Exercise data —

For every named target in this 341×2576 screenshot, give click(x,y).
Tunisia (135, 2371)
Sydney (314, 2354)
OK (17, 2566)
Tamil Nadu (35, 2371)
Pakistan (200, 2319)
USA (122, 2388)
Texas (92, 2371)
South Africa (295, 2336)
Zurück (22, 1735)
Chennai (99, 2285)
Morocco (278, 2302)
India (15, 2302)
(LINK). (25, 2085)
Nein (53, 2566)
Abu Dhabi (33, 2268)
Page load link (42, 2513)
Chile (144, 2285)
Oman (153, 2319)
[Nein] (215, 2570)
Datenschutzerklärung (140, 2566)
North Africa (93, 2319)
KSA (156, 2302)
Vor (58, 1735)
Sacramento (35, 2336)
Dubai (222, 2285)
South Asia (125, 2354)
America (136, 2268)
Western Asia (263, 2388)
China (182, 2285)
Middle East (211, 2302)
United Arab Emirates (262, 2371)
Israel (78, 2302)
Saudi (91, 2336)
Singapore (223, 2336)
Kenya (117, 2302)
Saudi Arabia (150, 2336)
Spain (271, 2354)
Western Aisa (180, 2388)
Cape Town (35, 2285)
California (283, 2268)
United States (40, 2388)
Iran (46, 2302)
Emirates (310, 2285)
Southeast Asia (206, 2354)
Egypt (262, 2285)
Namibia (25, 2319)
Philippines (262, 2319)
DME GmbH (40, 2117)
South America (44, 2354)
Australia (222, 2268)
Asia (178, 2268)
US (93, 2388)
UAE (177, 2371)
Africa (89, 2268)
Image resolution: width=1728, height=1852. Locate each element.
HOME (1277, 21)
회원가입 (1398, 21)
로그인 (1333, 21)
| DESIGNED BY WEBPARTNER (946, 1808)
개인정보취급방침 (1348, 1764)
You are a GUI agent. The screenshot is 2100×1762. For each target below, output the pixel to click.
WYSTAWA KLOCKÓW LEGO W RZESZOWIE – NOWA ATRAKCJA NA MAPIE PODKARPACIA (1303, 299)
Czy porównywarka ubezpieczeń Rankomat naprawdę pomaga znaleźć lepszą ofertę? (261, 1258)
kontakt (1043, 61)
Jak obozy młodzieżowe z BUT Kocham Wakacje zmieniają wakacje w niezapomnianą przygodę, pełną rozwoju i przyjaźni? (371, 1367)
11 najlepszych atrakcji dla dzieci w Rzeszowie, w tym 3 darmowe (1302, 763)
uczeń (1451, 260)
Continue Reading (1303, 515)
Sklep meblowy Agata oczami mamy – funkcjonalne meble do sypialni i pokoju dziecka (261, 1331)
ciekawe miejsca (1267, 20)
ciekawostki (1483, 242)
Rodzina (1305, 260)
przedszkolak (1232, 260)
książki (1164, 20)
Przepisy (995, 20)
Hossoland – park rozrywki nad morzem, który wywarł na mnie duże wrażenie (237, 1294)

What you are asked to do — Make a verbatim transcription of all the material.

Answer to this problem —
For every named target in this 341×2576 screenshot, give click(x,y).
Tunisia (135, 2371)
Sydney (314, 2354)
OK (17, 2566)
Tamil Nadu (35, 2371)
Pakistan (200, 2319)
USA (122, 2388)
Texas (92, 2371)
South Africa (295, 2336)
Zurück (22, 1735)
Chennai (99, 2285)
Morocco (278, 2302)
India (15, 2302)
(LINK). (25, 2085)
Nein (53, 2566)
Abu Dhabi (33, 2268)
Page load link (42, 2513)
Chile (144, 2285)
Oman (153, 2319)
[Nein] (215, 2570)
Datenschutzerklärung (140, 2566)
North Africa (93, 2319)
KSA (156, 2302)
Vor (58, 1735)
Sacramento (35, 2336)
Dubai (222, 2285)
South Asia (125, 2354)
America (136, 2268)
Western Asia (263, 2388)
China (182, 2285)
Middle East (211, 2302)
United Arab Emirates (262, 2371)
Israel (78, 2302)
Saudi (91, 2336)
Singapore (223, 2336)
Kenya (117, 2302)
Saudi Arabia (150, 2336)
Spain (271, 2354)
Western Aisa (180, 2388)
Cape Town (35, 2285)
California (283, 2268)
United States (40, 2388)
Iran (46, 2302)
Emirates (310, 2285)
Southeast Asia (206, 2354)
Egypt (262, 2285)
Namibia (25, 2319)
Philippines (262, 2319)
DME GmbH (40, 2117)
South America (44, 2354)
Australia (222, 2268)
Asia (178, 2268)
US (93, 2388)
UAE (177, 2371)
Africa (89, 2268)
Image resolution: width=1728, height=1852. Locate each element.
HOME (1277, 21)
회원가입 (1398, 21)
로그인 (1333, 21)
| DESIGNED BY WEBPARTNER (946, 1808)
개인정보취급방침 (1348, 1764)
You are a GUI agent. The screenshot is 2100×1762. For each target below, output the pixel to click.
WYSTAWA KLOCKÓW LEGO W RZESZOWIE – NOWA ATRAKCJA NA MAPIE PODKARPACIA (1303, 299)
Czy porównywarka ubezpieczeń Rankomat naprawdę pomaga znaleźć lepszą ofertę? (261, 1258)
kontakt (1043, 61)
Jak obozy młodzieżowe z BUT Kocham Wakacje zmieniają wakacje w niezapomnianą przygodę, pełną rozwoju i przyjaźni? (371, 1367)
11 najlepszych atrakcji dla dzieci w Rzeszowie, w tym 3 darmowe (1302, 763)
uczeń (1451, 260)
Continue Reading (1303, 515)
Sklep meblowy Agata oczami mamy – funkcjonalne meble do sypialni i pokoju dziecka (261, 1331)
ciekawe miejsca (1267, 20)
ciekawostki (1483, 242)
Rodzina (1305, 260)
przedszkolak (1232, 260)
książki (1164, 20)
Przepisy (995, 20)
Hossoland – park rozrywki nad morzem, który wywarł na mnie duże wrażenie (237, 1294)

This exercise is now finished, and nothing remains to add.